Biology

Biofilm formation of bacterial cells, or the ability of bacteria to aggregate in response to certain signaling factors, is a relatively new concept that gives researchers and other scientists an extra load of scientific works. These works are connected to the idea that scientific investigators find it hard to establish facts that will clearly describe the event by which bacterial species, which were traditionally regarded to be solitary in nature, will begin to form communities. Myxobacteria, streptomyces and other groups of bacteria with clinical or industrial importance have been found to form biofilms under special conditions (Lopez et al., 2009). To further investigate this issue, the researchers studied Bacillus subtilis under varying nutritional and cultural conditions. They decided to grow B. subtilis on MSgg and LB and it was discovered that B. subtilis which were grown in minimal defined medium MSgg allowed biofilm formation while cells of the same species that were grown in complex medium of LB showed no biofilm formation. Hence, researchers speculated that there might be a specific factor that is present in  MSgg which has triggered the bacterial cells to aggregate.

In order to investigate this event, the researchers exposed B. subtilis cells to a battery of compounds including polyene polyketide nystatin and filipin, and other non-specific membrane disrupting detergents (Lopez et al., 2009). Among these compounds, only nystatin was found to induce biofilm formation of B. subtilis after it was supplied to LB. The inability of the other compounds to induce biofilm formation in B. subtilis suggests that the cation leakage from the cytoplasm to the extracellular space caused by nystatin is the primary element that signals bacterial cell aggregation. The previously mentioned statement is the hypothesis of this study which was tested by subjecting the microorganism to a list of naturally occurring small molecules. More specifically, B. subtilis was exposed to amphotericin, gramicidin, surfactin, and iturin (Lopez et al., 2009). Both amphotericin and gramicidin are capable of causing cation leakage but only amphotericin has similar structural configuration with nystatin. Surfactin and iturin, on the other hand, are cyclic lipopeptides which are produced by different strains of B. subtilis. Results showed that amphotericin, gramicidin, and surfactin stimulated the production of biofilm, an event which suggests that potassium cation leakage might be the cause of the biofilm signalization. Other compounds exhibiting no cationic leakage were eventually included in the experiment for comparison purposes and it was found out that they were not capable of inducing biofilm formation.

Next, researchers decided to expand investigations on the property of nystatin and surfactin because these two elements pose intriguing concerns for the investigators., The property of surfactin of being a natural by-product of B. subtilis and the non-surfactant nature of nystatin heightened the interest of the researchers. They discovered that these two compounds activate the regulatory circuitry that controls matrix production and protein kinase C (Lopez et al., 2009). Consequently, these events lead to the lowered intracellular potassium concentration in B. subtilis and to biofilm formation. In general, it can be observed that the results are consistent with the original hypothesis.

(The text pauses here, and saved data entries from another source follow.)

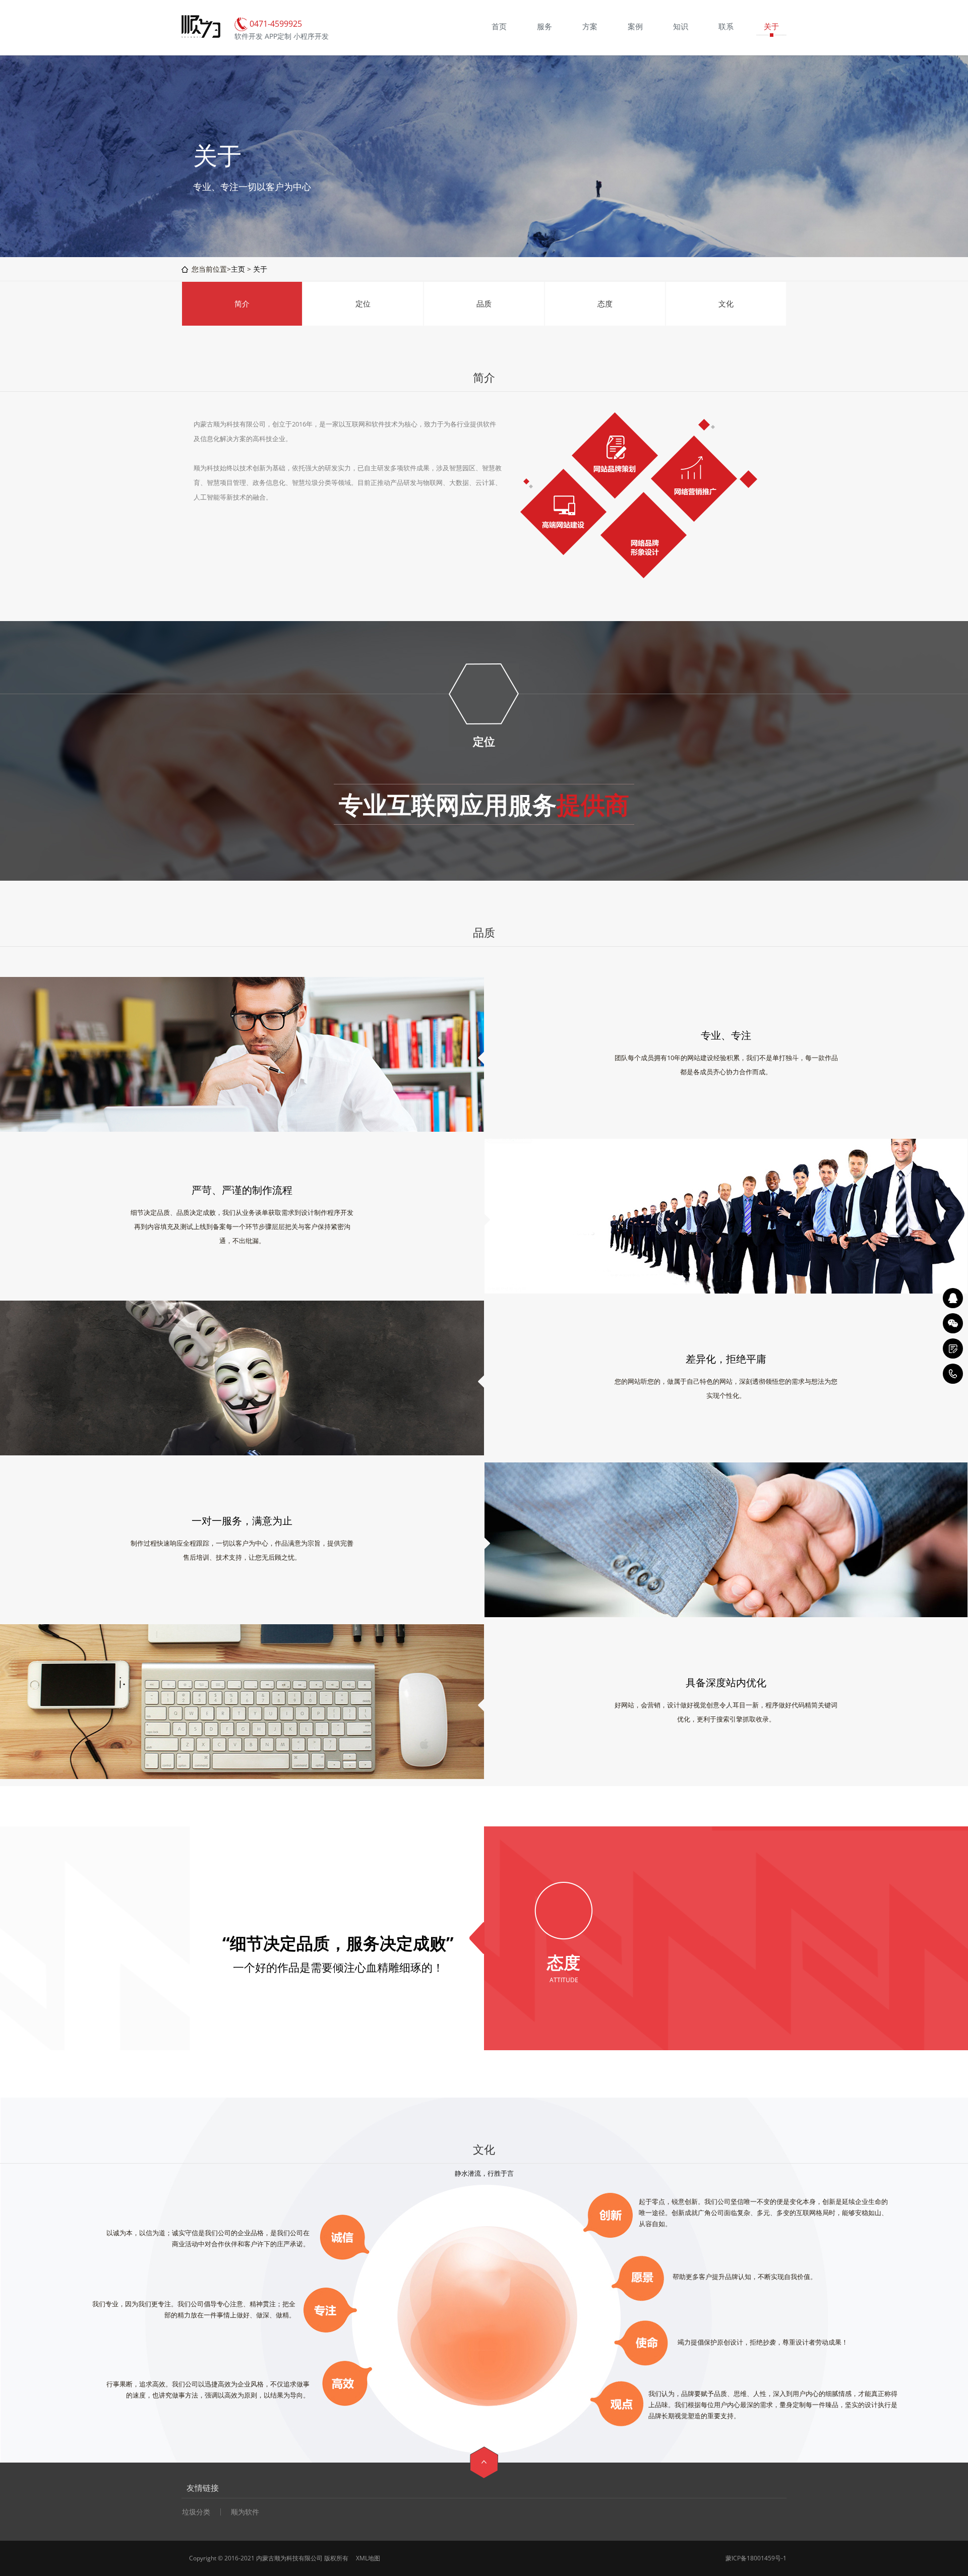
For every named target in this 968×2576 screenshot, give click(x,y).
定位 (363, 303)
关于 (260, 269)
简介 (242, 303)
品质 (484, 303)
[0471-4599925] (953, 1374)
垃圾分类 (196, 2512)
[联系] (953, 1348)
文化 (726, 303)
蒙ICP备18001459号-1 (755, 2558)
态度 (605, 303)
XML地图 (368, 2558)
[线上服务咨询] (953, 1298)
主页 (238, 269)
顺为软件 (245, 2512)
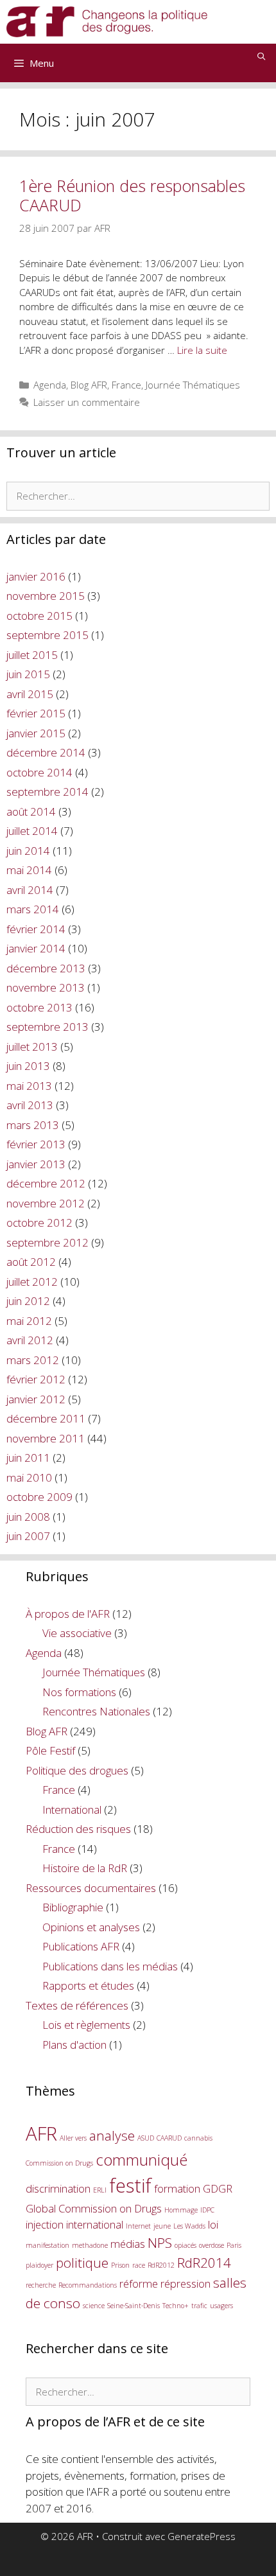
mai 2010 (29, 1477)
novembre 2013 (45, 987)
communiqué (141, 2159)
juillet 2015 (32, 654)
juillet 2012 (32, 1281)
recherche (41, 2285)
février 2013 (35, 1144)
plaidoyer (39, 2265)
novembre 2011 (45, 1438)
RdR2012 (161, 2265)
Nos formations (79, 1692)
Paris (234, 2245)
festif (130, 2185)
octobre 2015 (39, 615)
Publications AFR (80, 1946)
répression (185, 2283)
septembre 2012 (47, 1242)
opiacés (185, 2245)
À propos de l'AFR (68, 1613)
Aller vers (73, 2138)
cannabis (198, 2138)
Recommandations (87, 2285)
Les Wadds (189, 2225)
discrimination (58, 2188)
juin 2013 (28, 1065)
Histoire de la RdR (84, 1868)
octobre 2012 (39, 1222)
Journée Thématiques (193, 384)
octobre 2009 (39, 1496)
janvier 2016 (35, 576)
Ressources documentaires (91, 1887)
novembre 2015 (45, 595)
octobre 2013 (39, 1007)
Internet (138, 2225)
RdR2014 (204, 2263)
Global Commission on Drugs (94, 2208)
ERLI (100, 2190)
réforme (138, 2283)
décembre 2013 (45, 968)
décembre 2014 (45, 752)
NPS (160, 2243)
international (94, 2224)
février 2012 (35, 1379)
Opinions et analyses (91, 1927)
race (138, 2265)
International (71, 1809)
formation (177, 2188)
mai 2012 (29, 1320)
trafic (199, 2305)
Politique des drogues (77, 1770)
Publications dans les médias (110, 1966)
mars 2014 (32, 909)
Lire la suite (202, 350)
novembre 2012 (45, 1203)
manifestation (47, 2245)
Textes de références (77, 2005)
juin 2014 (28, 850)
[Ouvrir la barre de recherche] (261, 56)
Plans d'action (74, 2044)
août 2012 (31, 1261)
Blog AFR (89, 384)
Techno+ (175, 2305)
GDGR (217, 2188)
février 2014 (35, 929)
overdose (211, 2245)
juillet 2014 (32, 830)
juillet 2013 (32, 1046)
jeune (162, 2225)
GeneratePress (202, 2536)
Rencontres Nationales (96, 1711)
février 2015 (35, 713)
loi (213, 2224)
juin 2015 (28, 674)
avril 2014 (29, 889)
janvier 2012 (35, 1399)
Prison (120, 2265)
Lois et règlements (86, 2024)
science (94, 2305)
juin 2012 (28, 1300)
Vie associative (77, 1632)
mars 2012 (32, 1360)
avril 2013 (29, 1105)
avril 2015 (29, 694)
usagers (221, 2305)
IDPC (207, 2209)
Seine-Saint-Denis (133, 2305)
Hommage (181, 2209)
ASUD (145, 2138)
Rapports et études (88, 1985)
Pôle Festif (50, 1750)
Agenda (49, 384)
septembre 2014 (47, 791)
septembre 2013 (47, 1026)
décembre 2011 (45, 1418)
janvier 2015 (35, 733)
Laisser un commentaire (86, 402)
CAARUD (169, 2138)
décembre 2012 (45, 1183)
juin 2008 (28, 1516)
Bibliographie (72, 1907)
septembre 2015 (47, 634)
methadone (90, 2245)
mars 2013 (32, 1124)
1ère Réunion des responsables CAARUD (132, 195)
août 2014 (31, 811)
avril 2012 (29, 1340)
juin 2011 (28, 1457)
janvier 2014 (35, 948)
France (126, 384)
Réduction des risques (78, 1828)
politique (82, 2263)
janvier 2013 (35, 1164)
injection (45, 2224)
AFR (41, 2133)
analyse (112, 2135)
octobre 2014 (39, 772)
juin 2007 (28, 1536)
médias (127, 2243)
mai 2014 (29, 870)
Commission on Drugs (59, 2163)
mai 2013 (29, 1085)
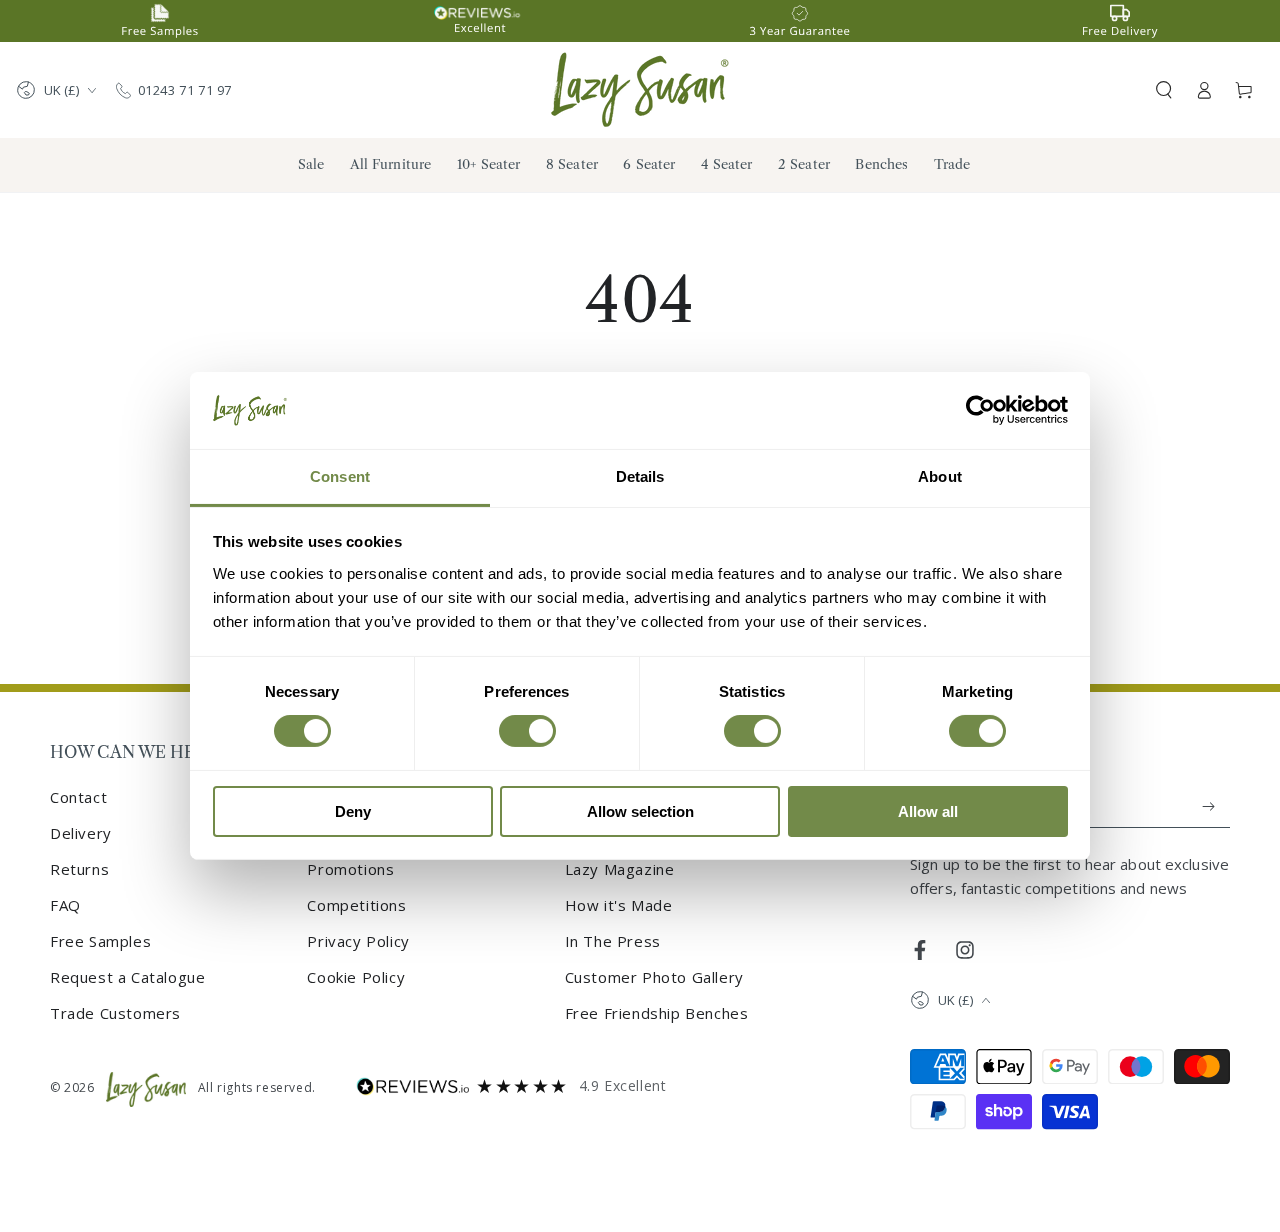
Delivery (81, 833)
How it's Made (619, 905)
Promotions (350, 869)
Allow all (928, 811)
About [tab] (940, 476)
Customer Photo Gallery (654, 977)
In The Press (613, 941)
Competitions (356, 905)
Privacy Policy (358, 941)
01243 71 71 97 (185, 90)
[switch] (527, 731)
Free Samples (100, 941)
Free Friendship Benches (657, 1013)
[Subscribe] (1209, 806)
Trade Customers (115, 1013)
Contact (78, 797)
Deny (353, 811)
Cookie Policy (356, 977)
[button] (1164, 90)
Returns (79, 869)
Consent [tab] (340, 476)
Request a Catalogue (127, 977)
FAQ (65, 905)
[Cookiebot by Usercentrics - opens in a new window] (980, 410)
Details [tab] (640, 476)
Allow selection (640, 811)
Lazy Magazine (620, 869)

I actually picked this article because I am really interested with biofilm formation. I find it really amusing to know that the very small microorganisms are able to physically manifest themselves to us by forming slimy biofilm formations on the surface of plastic wares or metal utensils. Furthermore, this article was chosen because I believe that it will help me gain increased understanding of the processes of microorganisms.